[[ Extract open ]]
Baka Beyond began in 1992, when vocalist Su Hart and her partner – guitar, mandolin and bouzouki player Martin Cradick (formerly of the group Outback) travelled to south-east Cameroon to live with the Baka tribe in the rainforest and record their music. The band was inspired by the Baka, "one of the oldest and most sensitive musical cultures on earth". Su Hart said "It was the amazing bird-like singing or yelli that first attracted me, ... The women get together before the dawn to sing, enchant the animals of the forest and ensure that the men's hunting will be successful. Song and dance are used by the Baka for healing, for rituals, for keeping the community together and also for pure fun."
[[ Extract closed ]]
[[ Stored data open ]]
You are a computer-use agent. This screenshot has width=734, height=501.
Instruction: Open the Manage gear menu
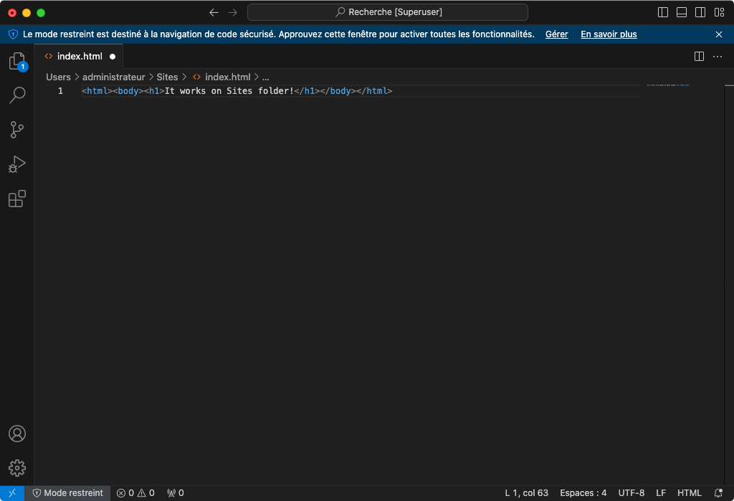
[[ Stored data closed ]]
Work to complete:
[a] According to the passage about Baka Beyond, why do the Baka women get together before dawn to sing? Answer in one to three sentences.
[b] Carry on the passage about Baka Beyond from its last sentence.
The material comes from a different source than the text about Baka Beyond.

Your responses:
[a] They sing before dawn to enchant the animals of the forest. They also do it to make sure the men's hunting will be successful.

[b]
In the early days of the band, Baka Beyond was made up of English musicians who aimed to re-create the sound recorded with the Baka people and integrate it into their own music. Joined by Breton fiddler Paddy Le Mercier, Cradick and Hart recorded two albums with musicians from the Baka tribe: Spirit of the Forest, released in 1994; and The Meeting Pool, released in October 1995. The group continued to evolve into a touring ensemble with the addition of Senegalese percussionist Sagar N'Gom, an ex-member of Outback; keyboardist Tom Green, formerly of the Orb; drummer Sam Pope; bassist Marcus Pinto; and vocalist Kate (Budd) Hardy. Baka Beyond's 1998 album, Journey Beyond, was a more heavily produced project featuring guests including percussionists from the Ghanaian band Kakasitsi. The international nature of the band eventually grew to include musicians from Senegal, Brittany, Sierra Leone, Congo and Ghana as well as Cameroon and Britain.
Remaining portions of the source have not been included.